§ **Selected passage**
Tuesday, April 27, 2010

Front Lines

Once the snow melted the market heated up pretty quickly. March built on February's numbers and while inventory grew a little in March, sales surged keeping active listings below '09 levels. As of March 31st, there were 56 townhomes available, up 10% from 51 in February but down 51% from January '09's 109 active listings. A far cry from the 315 active listings in March of '08. The single family sector saw similar numbers with 54 active listings as of March 31st, up 50% from 36 in February but down 61% from March of last year's 87 active listings and well below the 146 of March of '08. Townhome sales bumped up 62% with 115 sales from February's total of 71 but stayed consistent compared to 110 sales in March of '09 but still well above 56 in March of '08. There was a notable jump in the single family sector with 53 sales, up 89% from February's 28 and a 39% improvement over the 38 sales in March of '09. Sales more than doubled March of '08's 24 sales. This is outstanding news but not entirely unexpected and right in line with what we have discussed in our most recent Out on a Limb. The townhome market has been improving steadily now for 19 months with inventory steadily dropping and sales well above '06-'08 levels. Many segments of the townhome market have seen 12-15% appreciation over the bottom of the market a year ago. The real good news is that this has finally moved into the single-family sector in the past 4-6 weeks. I attribute this to owner occupied townhome sellers finally being able to move up and buy a larger home. This has been missing from our market for a number of years and finally we have seen an impact. With each passing day and small bits of good economic news consumer confidence has risen as well giving relocation buyers the desire to own as opposed to renting. There has been pent up demand to buy a larger home and it is finally starting to be released. Interest rates have risen only slightly, which is a surprise to me but a good one. I had expected a more substantial jump once the Fed pulled out of the mortgage backed securities business but that has not happened...yet. I still think it will at some point but clearly I called it wrong thinking we would see a more substantial jump in rates by now. The stimulus plan ends in April and I feel that will have some effect on the townhome market but I do not think that it will be as significant as some do and certainly not have the impact that a rise in interest rates will.

Out on a Limb

I look for April to continue in the same way that March did. New inventory coming on and strong sales continuing, keeping inventory levels low. That being said some of the pent up demand has been sated and April is always a big month for new inventory to come on the market so I feel that the townhome market will stay the same but we will see some increase in the available single family properties for sale. Townhomes will stay the same, as those that are motivated by the stimulus plan are rushing to buy before the plan ends on April 30th. There is not that kind of drive in the singe family market but move ups will continue to bolster sales there compared to previous years. It will be interesting to see if May continues the same way. I expect townhome sales to slow a tad but for the most part stay status quo. I look for our foreclosure listings to increase a bit as well. Competition in the single-family sector will be fierce as those that "have to sell" start aggressive adjustments in May realizing that the spring market is all but over. This will level out some of the frenzy from March and we may even see a slight pull back. That being said our market is strong, sales will continue, good homes on good lots in good condition will sell. As our market continues to unfold I will as usual keep you informed.

§ **Material supplied**
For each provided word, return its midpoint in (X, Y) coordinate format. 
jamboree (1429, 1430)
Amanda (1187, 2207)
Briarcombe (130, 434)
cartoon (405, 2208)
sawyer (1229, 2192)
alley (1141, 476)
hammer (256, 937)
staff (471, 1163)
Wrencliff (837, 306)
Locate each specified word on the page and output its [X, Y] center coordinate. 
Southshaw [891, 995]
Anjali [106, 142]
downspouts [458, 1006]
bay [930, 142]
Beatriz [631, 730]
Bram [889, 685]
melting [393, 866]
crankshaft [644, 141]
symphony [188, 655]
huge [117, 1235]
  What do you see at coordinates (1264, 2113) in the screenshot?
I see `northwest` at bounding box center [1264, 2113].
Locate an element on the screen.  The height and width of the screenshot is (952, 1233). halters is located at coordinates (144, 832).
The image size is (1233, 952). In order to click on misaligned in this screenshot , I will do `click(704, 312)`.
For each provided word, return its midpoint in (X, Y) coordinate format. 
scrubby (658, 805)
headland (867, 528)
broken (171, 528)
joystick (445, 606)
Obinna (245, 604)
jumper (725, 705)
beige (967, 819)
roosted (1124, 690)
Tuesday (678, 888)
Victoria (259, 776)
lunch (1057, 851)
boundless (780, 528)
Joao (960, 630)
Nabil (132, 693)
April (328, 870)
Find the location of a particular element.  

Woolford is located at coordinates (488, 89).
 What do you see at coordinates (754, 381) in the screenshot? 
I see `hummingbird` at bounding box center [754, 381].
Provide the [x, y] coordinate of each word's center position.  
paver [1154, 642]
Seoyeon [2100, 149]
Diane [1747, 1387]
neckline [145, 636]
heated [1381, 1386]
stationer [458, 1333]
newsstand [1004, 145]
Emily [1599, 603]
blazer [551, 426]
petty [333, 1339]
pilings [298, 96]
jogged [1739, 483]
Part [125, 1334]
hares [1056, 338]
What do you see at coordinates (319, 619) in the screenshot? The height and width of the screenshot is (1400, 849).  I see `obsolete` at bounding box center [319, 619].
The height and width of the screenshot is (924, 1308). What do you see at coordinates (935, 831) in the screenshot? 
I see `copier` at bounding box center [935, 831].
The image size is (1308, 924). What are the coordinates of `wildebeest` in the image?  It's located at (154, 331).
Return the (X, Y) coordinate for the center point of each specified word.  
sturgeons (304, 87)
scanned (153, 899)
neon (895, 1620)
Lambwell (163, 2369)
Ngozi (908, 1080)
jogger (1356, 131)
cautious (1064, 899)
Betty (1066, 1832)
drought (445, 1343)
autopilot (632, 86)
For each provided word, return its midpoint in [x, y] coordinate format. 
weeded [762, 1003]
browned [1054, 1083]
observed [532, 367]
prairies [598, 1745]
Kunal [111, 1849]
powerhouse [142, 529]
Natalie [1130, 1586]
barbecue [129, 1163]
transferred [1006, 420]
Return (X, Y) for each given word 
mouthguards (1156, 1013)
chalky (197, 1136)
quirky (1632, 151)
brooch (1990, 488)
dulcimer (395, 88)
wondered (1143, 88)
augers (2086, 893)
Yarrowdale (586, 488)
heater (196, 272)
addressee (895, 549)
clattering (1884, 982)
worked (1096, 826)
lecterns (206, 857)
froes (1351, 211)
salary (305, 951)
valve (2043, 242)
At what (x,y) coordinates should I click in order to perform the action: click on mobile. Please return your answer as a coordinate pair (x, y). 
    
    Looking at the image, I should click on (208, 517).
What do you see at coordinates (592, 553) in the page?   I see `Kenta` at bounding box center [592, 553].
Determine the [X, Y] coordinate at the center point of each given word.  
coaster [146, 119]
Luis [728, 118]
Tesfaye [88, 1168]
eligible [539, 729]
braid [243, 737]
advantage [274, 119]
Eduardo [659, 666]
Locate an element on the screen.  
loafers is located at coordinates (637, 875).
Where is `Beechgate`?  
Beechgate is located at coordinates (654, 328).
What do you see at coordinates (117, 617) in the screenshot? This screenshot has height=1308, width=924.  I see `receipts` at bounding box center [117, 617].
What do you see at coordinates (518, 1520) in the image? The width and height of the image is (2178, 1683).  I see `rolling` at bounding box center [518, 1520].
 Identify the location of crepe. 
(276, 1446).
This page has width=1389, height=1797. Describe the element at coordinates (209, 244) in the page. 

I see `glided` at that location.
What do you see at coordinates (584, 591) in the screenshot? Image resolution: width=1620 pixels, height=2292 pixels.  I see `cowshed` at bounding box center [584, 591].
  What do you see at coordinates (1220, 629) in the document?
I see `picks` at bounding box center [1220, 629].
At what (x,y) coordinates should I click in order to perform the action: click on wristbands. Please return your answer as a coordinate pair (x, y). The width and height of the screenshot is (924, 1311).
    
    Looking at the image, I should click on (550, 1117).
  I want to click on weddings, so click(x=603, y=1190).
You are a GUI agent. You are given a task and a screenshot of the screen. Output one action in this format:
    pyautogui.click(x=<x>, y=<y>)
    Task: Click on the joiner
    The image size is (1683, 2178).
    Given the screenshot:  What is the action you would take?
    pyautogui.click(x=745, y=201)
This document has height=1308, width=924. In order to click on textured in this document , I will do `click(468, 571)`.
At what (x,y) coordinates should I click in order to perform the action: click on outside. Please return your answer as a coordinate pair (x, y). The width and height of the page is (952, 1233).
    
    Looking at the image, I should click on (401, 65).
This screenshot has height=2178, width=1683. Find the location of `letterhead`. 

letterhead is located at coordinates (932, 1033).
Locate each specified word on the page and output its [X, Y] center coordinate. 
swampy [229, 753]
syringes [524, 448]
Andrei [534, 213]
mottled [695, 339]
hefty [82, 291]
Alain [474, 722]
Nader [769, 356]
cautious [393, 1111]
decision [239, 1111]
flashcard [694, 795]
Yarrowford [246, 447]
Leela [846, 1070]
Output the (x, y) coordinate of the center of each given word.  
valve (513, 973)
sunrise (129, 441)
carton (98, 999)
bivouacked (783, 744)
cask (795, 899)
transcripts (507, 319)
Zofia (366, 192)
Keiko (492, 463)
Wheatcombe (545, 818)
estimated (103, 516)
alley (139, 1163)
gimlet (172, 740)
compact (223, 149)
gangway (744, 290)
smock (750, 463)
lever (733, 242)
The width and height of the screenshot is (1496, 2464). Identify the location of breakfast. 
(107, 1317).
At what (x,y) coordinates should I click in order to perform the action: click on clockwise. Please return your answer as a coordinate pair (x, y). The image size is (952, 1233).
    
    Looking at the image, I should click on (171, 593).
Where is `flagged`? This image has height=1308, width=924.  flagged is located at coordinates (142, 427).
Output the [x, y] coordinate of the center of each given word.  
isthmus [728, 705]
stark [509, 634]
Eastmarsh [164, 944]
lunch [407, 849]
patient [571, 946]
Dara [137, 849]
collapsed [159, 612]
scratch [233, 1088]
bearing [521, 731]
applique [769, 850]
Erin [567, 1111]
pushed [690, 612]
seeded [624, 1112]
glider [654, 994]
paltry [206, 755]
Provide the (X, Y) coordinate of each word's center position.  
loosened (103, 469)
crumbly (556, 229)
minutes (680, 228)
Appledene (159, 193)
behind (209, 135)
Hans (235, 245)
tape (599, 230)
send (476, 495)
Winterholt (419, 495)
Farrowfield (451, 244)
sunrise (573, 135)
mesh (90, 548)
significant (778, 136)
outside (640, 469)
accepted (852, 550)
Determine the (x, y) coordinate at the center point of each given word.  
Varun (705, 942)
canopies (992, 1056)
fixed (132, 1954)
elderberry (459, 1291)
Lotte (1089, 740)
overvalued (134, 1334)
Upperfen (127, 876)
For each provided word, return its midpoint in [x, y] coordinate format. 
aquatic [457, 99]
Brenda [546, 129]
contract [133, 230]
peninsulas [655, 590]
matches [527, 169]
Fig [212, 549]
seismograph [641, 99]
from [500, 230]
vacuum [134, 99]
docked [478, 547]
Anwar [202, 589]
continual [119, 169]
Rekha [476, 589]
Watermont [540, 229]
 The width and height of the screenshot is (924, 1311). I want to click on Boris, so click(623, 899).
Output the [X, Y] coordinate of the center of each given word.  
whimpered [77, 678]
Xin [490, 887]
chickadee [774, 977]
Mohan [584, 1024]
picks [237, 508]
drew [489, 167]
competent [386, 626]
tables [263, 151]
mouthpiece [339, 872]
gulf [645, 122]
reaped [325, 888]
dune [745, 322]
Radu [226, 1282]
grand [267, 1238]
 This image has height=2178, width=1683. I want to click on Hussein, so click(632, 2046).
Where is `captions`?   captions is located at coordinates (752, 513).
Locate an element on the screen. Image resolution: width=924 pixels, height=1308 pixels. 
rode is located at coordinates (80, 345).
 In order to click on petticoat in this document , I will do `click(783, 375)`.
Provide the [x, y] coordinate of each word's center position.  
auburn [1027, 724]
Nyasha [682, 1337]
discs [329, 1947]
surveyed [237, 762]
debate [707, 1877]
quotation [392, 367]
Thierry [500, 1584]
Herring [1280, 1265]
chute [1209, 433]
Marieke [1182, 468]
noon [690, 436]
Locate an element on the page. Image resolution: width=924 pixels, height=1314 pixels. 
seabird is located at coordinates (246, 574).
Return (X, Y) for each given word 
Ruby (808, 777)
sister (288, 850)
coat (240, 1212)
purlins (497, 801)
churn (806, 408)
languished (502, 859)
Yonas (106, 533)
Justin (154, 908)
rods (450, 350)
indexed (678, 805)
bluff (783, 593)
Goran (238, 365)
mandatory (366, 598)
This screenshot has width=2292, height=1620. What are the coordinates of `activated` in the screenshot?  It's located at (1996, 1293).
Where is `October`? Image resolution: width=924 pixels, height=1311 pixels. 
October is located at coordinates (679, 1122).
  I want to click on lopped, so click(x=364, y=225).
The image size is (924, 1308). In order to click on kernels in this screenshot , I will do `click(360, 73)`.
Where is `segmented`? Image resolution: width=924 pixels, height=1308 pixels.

§ **Exercise goal**
Can you carry the housing market update further, starting right after its final sentence? The items come from a different source than the housing market text.

§ **Response**
Monday, March 8, 2010

Real Estate Taxes

While writing this I had a gentleman stop by my office asking about his current real estate assessment. Once again the county is playing games with land values and house values and this is causing confusion. Bottom line though is that the county needs to generate "X" number of dollars in real estate tax revenues. They have 3 numbers they can play with to do so, land vaules, improvement values and the tax rate. It is always unpopular to raise the tax rate and actual house values are easier to track because of neighborhood comps. So switching land and improvement values around further confuses the issue and the homeowner. At the end of the day though folks do not let that cause you any stress. Simply look at the total value that you are assessed and then look at your local neighborhood comps. If the comps are higher then there is no argument but if they are lower then we can argue with the county. If you need us to send you comps we are happy to do so; just let us know. While I hate paying the taxes I am tired of seeing my assessment go down!!

Out on a Limb

Not that the snow is gone I look for a surge in inventory, especially in the single-family sector. Typically March is when inventory really starts to grow and I believe that many who would have come on in February were prevented from doing so by the weather. I also feel that many savvy sellers are umping in early trying to catch those buyers that are active now trying to buy so they can get the tax stimulus incentive before it goes away in April. I think that is a smart strategy. I still look for interest rates to start creeping up, regardless of what the fed does, in response to the government getting out of the mortgage backed security business. I must admit that I am somewhat reassured that we have not already seen a larger spike in rates and believe me this is something I hope that I am wrong about. I think there is pent up demand for good housing to come on the market and I think that what comes on in March that is good will be snapped up. I look for increased relocation activity to boost that demand. I am heartened to see the short sale process drawing the attention of the bigger banks and efforts being made to somewhat streamline that process. That would be a huge plus to the marketplace and would certainly go a long way to relieving the fears of the looming foreclosures and shadow inventory. All that being said I believe that March will be a great month in the marketplace and that the influx of inventory will be gobbled up by current demand. The townhome market will continue to generate multiple offers and be fiercely competitive. The single-family market will also continue to move well although the highest brackets will not see the same level of activity as the lower and mid level price ranges. As our market continues to unfold I will as usual keep you informed.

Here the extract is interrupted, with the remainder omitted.